Au Canada comme aux États-Unis, la ligne de partage pratique pour les immeubles résidentiels locatifs se situe à cinq logements: de un à quatre logements se finance comme du résidentiel, cinq et plus se finance comme du commercial. L'immeuble ne change pas. Le financement offert, lui, change du tout au tout.

Du côté américain, Fannie Mae achète ou titrise des prêts hypothécaires de premier rang garantis par des biens résidentiels « lorsque le bâtiment compte de un à quatre logements » (Fannie Mae Selling Guide B2-3-01). Un cinquième logement place le bien hors de ce programme et dans le financement commercial multirésidentiel.

Du côté canadien, le même seuil figure dans les règles d'assurance multi-logements de la SCHL, où un projet « doit compter au moins 5 logements » pour être admissible à MLI Select (SCHL).

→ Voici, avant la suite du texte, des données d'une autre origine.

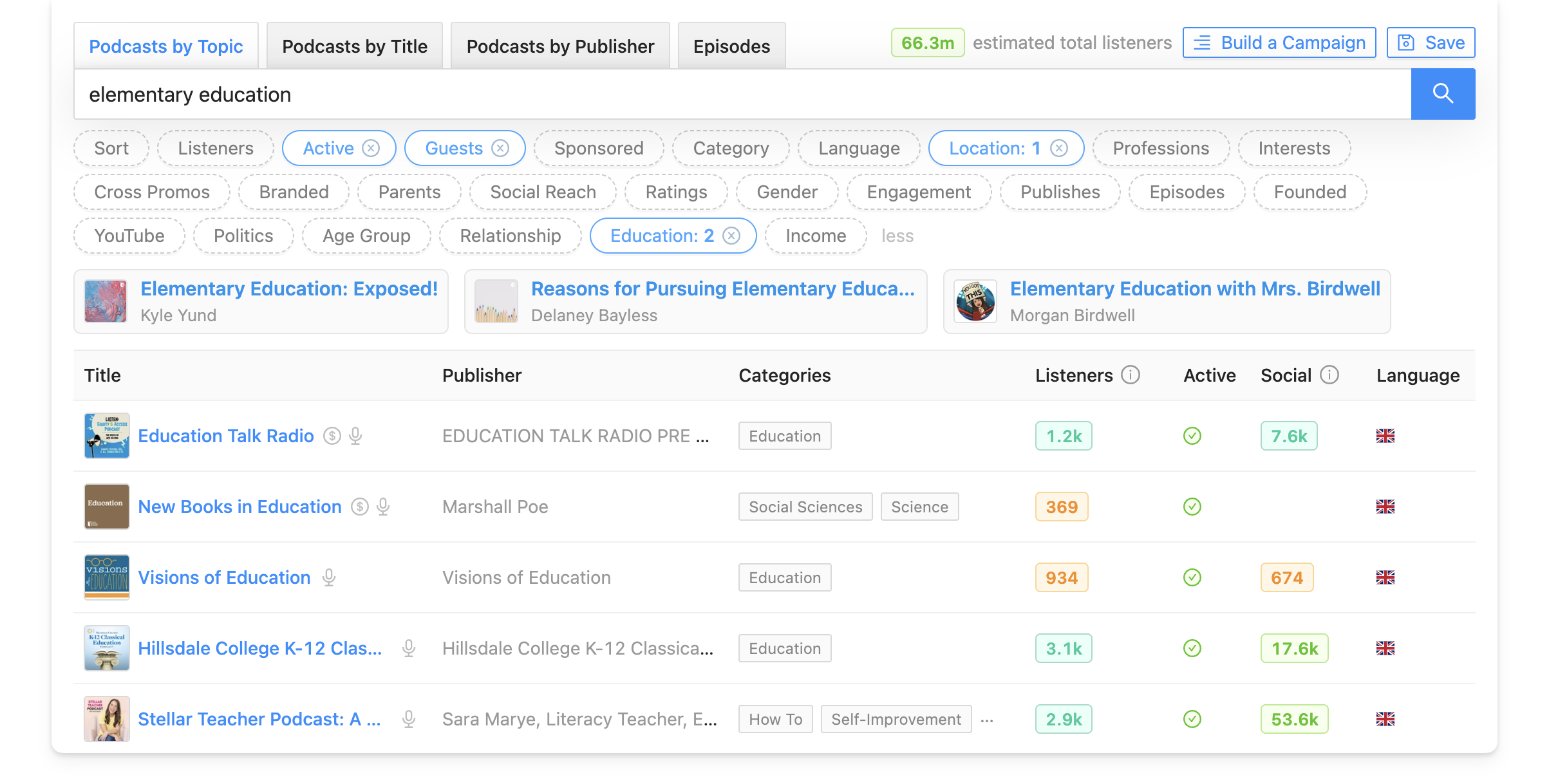Switch to Podcasts by Publisher tab
This screenshot has height=784, width=1549.
click(559, 46)
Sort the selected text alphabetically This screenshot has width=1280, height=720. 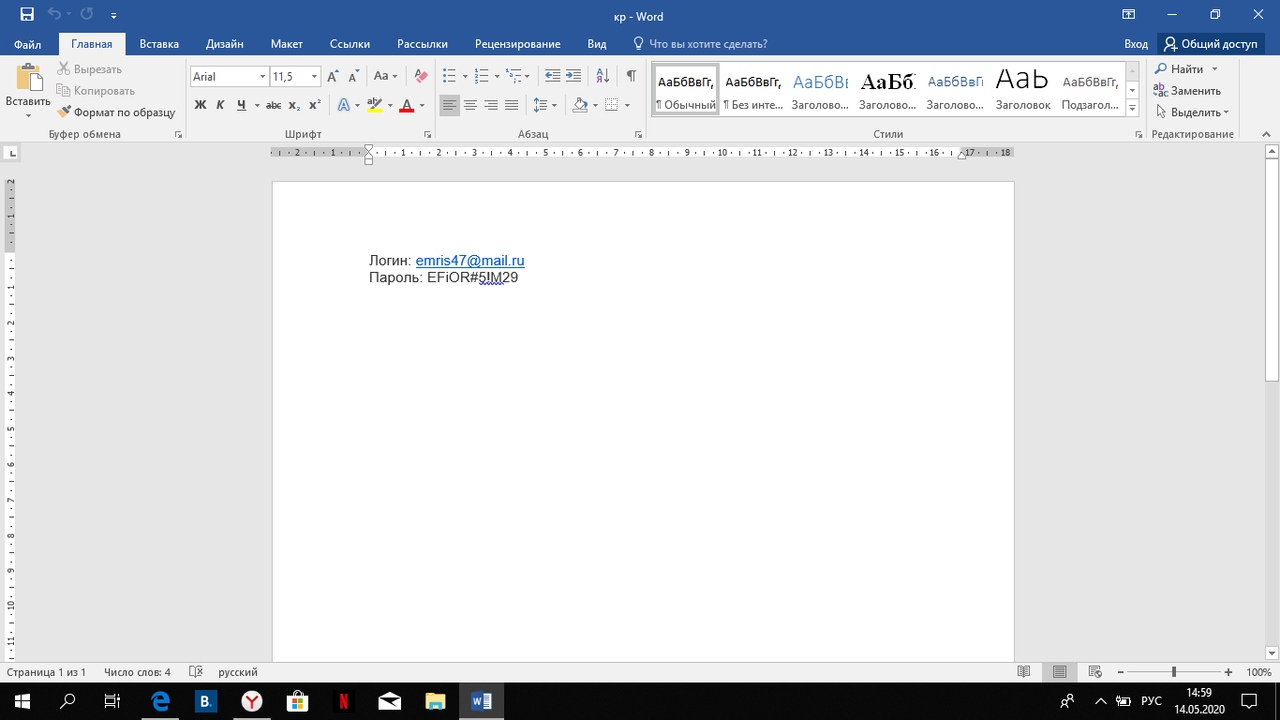(x=602, y=76)
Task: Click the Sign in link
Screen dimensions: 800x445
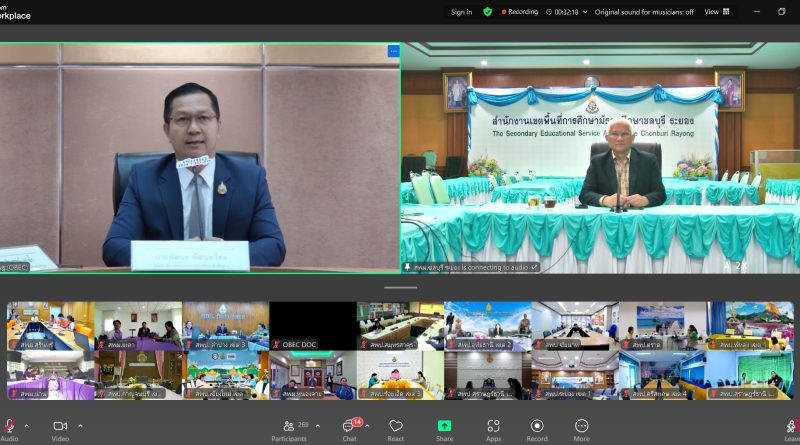Action: coord(461,12)

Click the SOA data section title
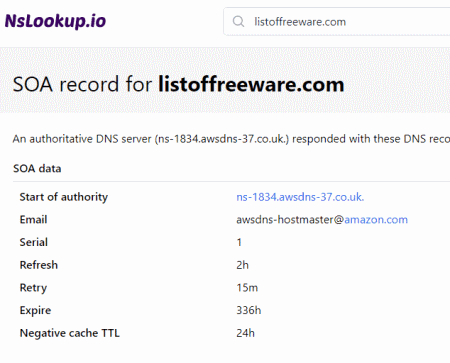(x=37, y=168)
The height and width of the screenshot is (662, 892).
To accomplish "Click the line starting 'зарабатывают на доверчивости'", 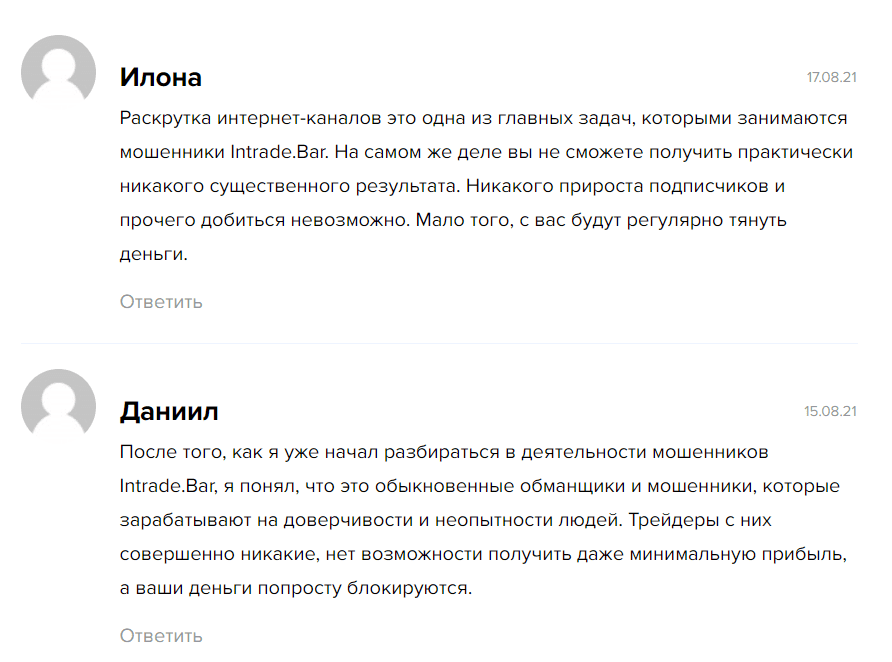I will coord(445,520).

Ce qui se trouve de part et d'autre de cette ligne compte davantage que la ligne elle-même:

  • Quatre logements ou moins. Le prêt est souscrit principalement sur le revenu personnel et le dossier de crédit de l'emprunteur. L'amortissement s'étale généralement sur 25 à 30 ans. Le taux est fixé à partir des références hypothécaires résidentielles.
  • Cinq logements ou plus. Le prêt est souscrit principalement sur le revenu de l'immeuble. La solvabilité de l'emprunteur compte toujours, mais l'immeuble doit assurer son propre service de la dette. Le terme est plus court que l'amortissement, de sorte que le prêt vient à échéance avec un solde encore impayé.

Ce dernier point est celui que les nouveaux venus manquent le plus souvent. Un prêt hypothécaire commercial avec un amortissement de 25 ans et un terme de 5 ans ne disparaît pas la cinquième année. Il doit être refinancé, et si les valeurs ou les taux ont bougé contre le propriétaire entretemps, c'est au refinancement que la perte se matérialise.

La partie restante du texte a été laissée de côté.